París | Agencias
El presidente de Argentina, Javier Milei, llegó el jueves junto a su hermana Karina, secretaria general de la Presidencia, a la capital francesa, donde además de encontrarse con su par francés Emmanuel Macron, y varios empresarios de ese país, tiene en agenda participar de la inauguración de los Juegos Olímpicos, que se desarrollan por tercera vez en la historia en esa ciudad. Sin embargo, el mandatario nacional no llegó con el mejor recibimiento, ya que la mañana de este viernes, las calles, casas, monumentos y comercios parisinos amanecieron con carteles pegados que lo declaraban «persona no grata».
Las redes sociales se hicieron eco de las imágenes de unos afiches distribuidos en la ciudad francesa con la leyenda «Milei persona non grata» y un dibujo del presidente con el ceño fruncido y la mirada desorbitada que tanto lo caracterizan cuando se enfurece en público, algo bastante habitual y naturalizado en siete meses de Gobierno, reseñó el diario Página 12.
Los responsables de la iniciativa fueron los integrantes de la Asamblea de Ciudadanos Argentinos en Francia y Argentinos en Lucha (@argentina.enlucha.paris en Instagram), «un grupo de migrantes argentines organizades en solidaridad con la lucha argentina». En su cuenta, adjuntaron varias postales de su plan de «recibida» del mandatario ultraderechista, y explicaron su objetivo.
«Sí. Mientras hambrea al país, enriquece espías y organiza la liberación de genocidas, Milei aún tiene tiempo para irse de gira con la tuya», apunta la organización, que con anterioridad se sumó a reclamos contra el Mega DNU, la ley ómnibus, las habilitaciones represivas para las protestas, y la desfinanciación de la educación universitaria pública, entre otras.
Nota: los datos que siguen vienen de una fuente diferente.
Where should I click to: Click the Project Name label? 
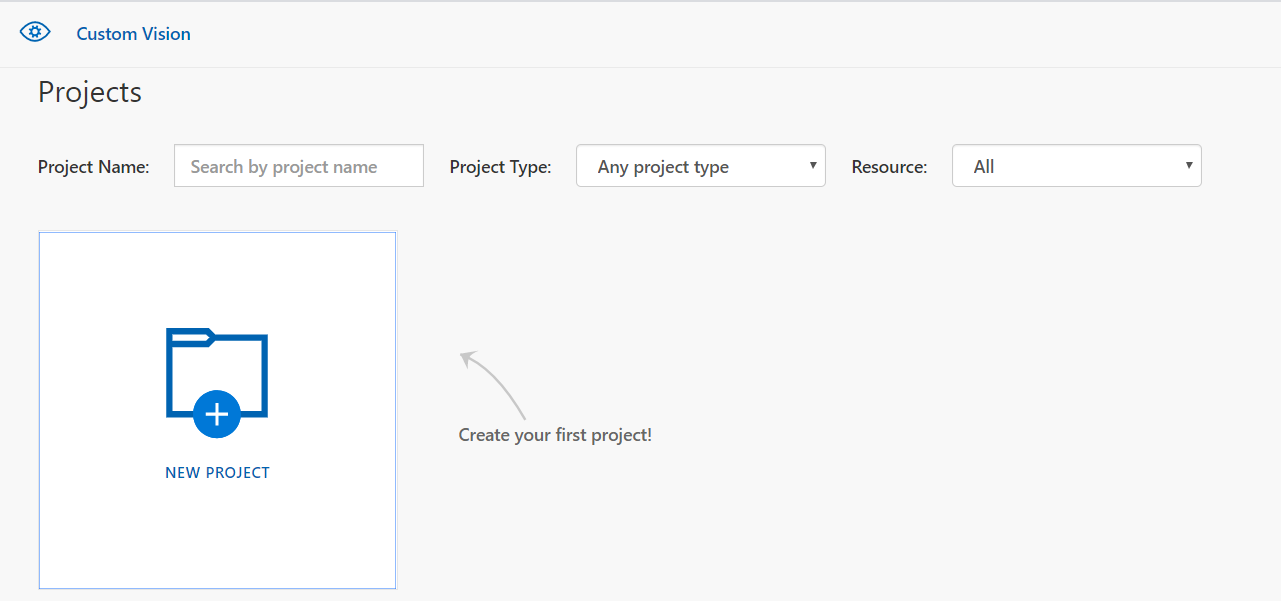94,167
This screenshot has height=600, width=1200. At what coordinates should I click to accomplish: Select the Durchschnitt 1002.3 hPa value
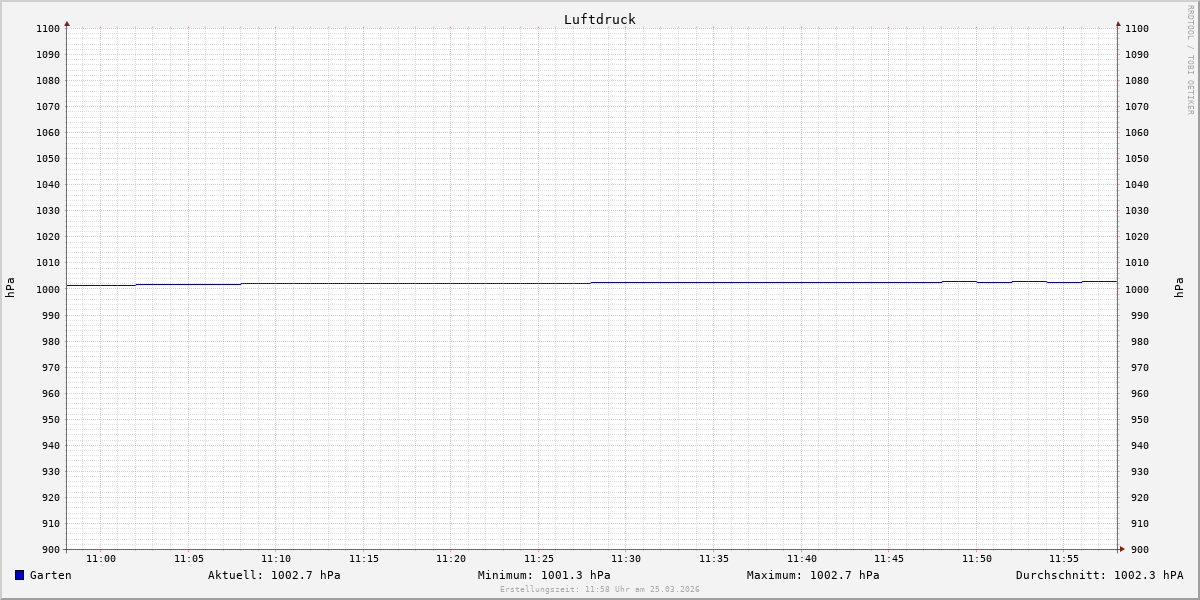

El capricho de Milei de llevar a su hermana a los JJ. OO París 2024 contrasta con el nulo esfuerzo del Estado para mejorar las becas y las condiciones de vida de los 100 deportistas argentinos que clasificaron a la competencia internacional, indicó el diario.
Este viernes, Milei va a participar de una recepción para todos los jefes de Estado que fueron invitados al acto de inauguración de los Juegos Olímpicos. Se esperan alrededor de 130 invitados, que están alojados en un mismo hotel, rodeados de extremas medidas de seguridad, calles bloqueadas o valladas, y el despliegue de más de 45.000 efectivos de las distintas fuerzas.